■ WHAT YOU HAVE TO DO
In the stretch of rows from "Mental Exercise (78, 2355)" through "Senior Wellness (114, 1941)", change "Allow all" to "Accept all" and write out only those rows with everything else left as it stands.

■ PROVIDED ENTRIES
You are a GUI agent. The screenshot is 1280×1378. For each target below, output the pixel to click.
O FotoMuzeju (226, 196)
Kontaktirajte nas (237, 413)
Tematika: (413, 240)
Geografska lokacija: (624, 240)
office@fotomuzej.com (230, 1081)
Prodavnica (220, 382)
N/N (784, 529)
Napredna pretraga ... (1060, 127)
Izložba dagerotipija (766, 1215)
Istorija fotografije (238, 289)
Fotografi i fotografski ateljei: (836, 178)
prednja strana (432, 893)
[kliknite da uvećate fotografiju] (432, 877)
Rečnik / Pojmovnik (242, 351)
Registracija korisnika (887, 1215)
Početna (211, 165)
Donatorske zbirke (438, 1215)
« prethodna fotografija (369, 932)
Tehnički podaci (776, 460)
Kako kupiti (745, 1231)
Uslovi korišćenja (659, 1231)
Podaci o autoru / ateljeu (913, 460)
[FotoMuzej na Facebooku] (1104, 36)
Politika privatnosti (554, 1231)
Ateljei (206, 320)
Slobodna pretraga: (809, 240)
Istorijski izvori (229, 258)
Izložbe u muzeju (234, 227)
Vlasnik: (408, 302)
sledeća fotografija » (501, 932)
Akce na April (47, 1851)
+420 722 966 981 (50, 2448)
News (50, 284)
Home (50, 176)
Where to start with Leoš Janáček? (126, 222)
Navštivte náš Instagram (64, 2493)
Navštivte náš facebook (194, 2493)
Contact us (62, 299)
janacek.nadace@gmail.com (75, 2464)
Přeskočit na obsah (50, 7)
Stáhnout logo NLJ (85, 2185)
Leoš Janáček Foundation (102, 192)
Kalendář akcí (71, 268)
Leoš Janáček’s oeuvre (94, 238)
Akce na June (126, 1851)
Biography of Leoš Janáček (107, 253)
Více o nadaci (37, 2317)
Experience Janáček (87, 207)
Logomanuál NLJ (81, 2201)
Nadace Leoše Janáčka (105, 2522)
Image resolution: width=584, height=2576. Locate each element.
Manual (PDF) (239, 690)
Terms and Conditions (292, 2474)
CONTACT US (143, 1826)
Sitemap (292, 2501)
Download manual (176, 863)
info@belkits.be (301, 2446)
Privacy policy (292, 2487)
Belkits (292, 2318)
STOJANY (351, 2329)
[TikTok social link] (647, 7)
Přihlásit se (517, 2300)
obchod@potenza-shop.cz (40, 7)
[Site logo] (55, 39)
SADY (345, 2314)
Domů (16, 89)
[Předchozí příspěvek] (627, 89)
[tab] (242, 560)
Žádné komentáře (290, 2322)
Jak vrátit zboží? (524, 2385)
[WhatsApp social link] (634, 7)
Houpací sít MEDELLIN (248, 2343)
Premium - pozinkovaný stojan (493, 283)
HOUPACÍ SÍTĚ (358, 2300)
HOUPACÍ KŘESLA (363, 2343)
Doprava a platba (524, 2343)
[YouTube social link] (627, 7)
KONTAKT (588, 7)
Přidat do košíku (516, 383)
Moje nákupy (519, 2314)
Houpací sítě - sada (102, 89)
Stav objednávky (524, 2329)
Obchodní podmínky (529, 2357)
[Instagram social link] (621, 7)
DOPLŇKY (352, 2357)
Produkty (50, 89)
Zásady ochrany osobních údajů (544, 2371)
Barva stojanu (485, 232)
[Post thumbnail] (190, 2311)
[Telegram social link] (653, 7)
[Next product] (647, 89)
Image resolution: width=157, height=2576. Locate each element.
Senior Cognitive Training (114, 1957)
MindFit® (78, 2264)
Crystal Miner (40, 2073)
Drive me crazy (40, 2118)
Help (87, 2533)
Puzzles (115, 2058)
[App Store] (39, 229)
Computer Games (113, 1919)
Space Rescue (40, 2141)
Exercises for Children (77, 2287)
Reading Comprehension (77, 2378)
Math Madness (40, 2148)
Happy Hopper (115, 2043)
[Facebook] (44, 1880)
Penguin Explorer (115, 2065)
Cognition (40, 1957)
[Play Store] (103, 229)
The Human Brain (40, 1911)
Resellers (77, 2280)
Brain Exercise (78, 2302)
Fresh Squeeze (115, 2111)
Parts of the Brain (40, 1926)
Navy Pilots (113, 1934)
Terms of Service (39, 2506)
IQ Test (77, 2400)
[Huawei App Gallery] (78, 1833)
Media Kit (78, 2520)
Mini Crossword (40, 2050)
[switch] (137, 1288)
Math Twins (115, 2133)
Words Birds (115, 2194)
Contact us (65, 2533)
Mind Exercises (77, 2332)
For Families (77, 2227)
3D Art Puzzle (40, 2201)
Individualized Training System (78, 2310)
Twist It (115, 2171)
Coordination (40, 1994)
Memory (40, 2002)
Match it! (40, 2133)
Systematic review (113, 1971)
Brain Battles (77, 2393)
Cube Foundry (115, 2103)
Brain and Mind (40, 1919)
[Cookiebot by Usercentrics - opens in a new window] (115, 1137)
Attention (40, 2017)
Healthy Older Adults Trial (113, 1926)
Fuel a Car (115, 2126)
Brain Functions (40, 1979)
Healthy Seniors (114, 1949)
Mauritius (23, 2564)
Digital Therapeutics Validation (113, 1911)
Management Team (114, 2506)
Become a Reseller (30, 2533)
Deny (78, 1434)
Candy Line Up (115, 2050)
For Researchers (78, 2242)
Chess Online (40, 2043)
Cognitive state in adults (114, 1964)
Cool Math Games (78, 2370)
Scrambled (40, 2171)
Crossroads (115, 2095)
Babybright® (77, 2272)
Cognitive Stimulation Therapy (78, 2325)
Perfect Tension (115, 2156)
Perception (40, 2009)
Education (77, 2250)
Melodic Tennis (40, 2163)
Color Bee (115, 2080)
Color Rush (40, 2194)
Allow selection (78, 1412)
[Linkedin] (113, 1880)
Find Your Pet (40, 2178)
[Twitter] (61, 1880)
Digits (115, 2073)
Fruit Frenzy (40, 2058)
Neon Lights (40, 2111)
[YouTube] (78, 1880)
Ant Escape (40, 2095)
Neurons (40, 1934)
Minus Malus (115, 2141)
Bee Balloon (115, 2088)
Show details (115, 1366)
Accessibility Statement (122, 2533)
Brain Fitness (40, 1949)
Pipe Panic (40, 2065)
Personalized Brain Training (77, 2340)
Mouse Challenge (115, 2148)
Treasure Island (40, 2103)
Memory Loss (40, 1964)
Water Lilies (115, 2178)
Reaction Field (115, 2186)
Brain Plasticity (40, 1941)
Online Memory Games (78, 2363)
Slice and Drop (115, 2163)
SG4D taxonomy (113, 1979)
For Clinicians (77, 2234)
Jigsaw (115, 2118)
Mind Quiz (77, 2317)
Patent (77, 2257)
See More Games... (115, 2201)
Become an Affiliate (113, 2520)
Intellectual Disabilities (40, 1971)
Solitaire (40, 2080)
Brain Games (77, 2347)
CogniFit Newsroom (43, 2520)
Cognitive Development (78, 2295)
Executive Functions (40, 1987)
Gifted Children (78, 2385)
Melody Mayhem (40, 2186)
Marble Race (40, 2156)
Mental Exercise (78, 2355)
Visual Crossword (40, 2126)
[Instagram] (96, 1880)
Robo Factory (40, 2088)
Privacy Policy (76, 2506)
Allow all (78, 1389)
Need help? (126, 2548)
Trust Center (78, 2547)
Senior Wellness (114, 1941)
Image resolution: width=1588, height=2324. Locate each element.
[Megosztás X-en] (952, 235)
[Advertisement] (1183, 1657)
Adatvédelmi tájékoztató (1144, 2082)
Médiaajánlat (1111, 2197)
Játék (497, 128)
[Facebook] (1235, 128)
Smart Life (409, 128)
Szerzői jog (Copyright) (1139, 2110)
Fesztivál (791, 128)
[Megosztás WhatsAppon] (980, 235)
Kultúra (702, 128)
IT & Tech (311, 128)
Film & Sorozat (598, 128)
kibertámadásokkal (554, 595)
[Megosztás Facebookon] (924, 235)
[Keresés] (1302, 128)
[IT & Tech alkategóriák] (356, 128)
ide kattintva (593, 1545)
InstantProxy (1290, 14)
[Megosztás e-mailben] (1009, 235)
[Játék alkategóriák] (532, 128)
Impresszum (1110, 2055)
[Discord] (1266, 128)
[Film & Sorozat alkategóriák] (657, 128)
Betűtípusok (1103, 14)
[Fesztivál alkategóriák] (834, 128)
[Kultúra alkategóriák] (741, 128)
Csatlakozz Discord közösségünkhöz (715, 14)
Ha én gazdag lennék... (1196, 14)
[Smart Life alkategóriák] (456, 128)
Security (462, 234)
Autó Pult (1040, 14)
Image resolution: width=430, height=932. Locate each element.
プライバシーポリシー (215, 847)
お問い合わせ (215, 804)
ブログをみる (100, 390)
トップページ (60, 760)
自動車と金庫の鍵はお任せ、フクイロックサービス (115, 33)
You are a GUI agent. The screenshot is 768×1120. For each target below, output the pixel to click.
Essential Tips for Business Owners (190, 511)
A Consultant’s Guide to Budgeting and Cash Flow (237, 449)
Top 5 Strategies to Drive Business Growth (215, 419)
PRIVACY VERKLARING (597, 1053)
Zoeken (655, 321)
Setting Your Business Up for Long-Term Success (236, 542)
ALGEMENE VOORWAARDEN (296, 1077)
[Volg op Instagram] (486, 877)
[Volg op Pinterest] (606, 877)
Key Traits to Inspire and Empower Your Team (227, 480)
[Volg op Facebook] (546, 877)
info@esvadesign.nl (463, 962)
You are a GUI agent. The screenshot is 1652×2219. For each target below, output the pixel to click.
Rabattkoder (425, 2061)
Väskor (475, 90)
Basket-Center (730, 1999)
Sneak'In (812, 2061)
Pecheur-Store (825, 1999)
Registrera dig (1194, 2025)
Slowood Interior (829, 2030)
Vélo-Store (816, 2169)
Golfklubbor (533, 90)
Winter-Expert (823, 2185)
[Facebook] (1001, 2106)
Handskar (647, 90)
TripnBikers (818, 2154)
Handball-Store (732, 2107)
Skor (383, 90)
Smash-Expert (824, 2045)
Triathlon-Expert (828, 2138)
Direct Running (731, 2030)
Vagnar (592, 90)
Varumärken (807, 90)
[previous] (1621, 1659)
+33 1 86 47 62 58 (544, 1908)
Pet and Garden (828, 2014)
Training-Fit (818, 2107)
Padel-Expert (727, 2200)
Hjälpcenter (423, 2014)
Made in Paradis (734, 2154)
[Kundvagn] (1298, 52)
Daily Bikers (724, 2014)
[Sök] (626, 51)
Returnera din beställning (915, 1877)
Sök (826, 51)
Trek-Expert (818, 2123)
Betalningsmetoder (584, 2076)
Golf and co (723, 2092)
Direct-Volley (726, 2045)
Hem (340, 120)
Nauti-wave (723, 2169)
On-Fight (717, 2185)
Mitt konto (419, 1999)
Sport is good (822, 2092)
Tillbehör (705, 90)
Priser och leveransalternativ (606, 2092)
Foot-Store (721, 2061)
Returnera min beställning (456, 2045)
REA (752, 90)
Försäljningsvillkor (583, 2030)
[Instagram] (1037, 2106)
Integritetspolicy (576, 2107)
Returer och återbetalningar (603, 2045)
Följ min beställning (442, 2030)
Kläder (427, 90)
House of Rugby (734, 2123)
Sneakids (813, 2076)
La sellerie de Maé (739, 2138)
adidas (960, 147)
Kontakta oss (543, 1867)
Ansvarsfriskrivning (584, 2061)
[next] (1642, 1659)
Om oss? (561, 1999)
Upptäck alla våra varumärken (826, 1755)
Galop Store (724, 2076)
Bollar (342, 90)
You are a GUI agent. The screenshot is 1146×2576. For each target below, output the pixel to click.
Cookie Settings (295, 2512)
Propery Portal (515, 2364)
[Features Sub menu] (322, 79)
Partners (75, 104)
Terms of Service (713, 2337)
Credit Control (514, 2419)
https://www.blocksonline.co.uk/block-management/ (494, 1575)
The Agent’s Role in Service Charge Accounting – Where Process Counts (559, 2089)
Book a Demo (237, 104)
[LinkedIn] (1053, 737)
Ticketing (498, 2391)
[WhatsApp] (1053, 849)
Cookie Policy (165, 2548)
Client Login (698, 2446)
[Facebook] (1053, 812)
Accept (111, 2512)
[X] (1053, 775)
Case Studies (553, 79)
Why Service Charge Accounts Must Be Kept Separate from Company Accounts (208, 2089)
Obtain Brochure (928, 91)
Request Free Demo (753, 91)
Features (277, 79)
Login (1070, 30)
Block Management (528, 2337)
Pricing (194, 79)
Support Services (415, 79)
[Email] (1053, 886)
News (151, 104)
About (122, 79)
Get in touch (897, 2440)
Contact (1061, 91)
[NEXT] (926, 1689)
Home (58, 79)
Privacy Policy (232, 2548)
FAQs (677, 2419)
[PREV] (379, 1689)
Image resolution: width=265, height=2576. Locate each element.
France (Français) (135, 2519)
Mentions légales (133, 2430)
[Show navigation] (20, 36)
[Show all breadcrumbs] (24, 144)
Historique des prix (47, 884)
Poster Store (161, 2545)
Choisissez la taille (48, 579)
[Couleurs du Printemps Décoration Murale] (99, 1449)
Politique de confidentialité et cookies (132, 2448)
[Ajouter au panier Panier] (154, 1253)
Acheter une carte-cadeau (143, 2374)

■ FULL OUTPUT
Mental Exercise (78, 2355)
Visual Crossword (40, 2126)
[Instagram] (96, 1880)
Robo Factory (40, 2088)
Privacy Policy (76, 2506)
Accept all (78, 1389)
Need help? (126, 2548)
Trust Center (78, 2547)
Senior Wellness (114, 1941)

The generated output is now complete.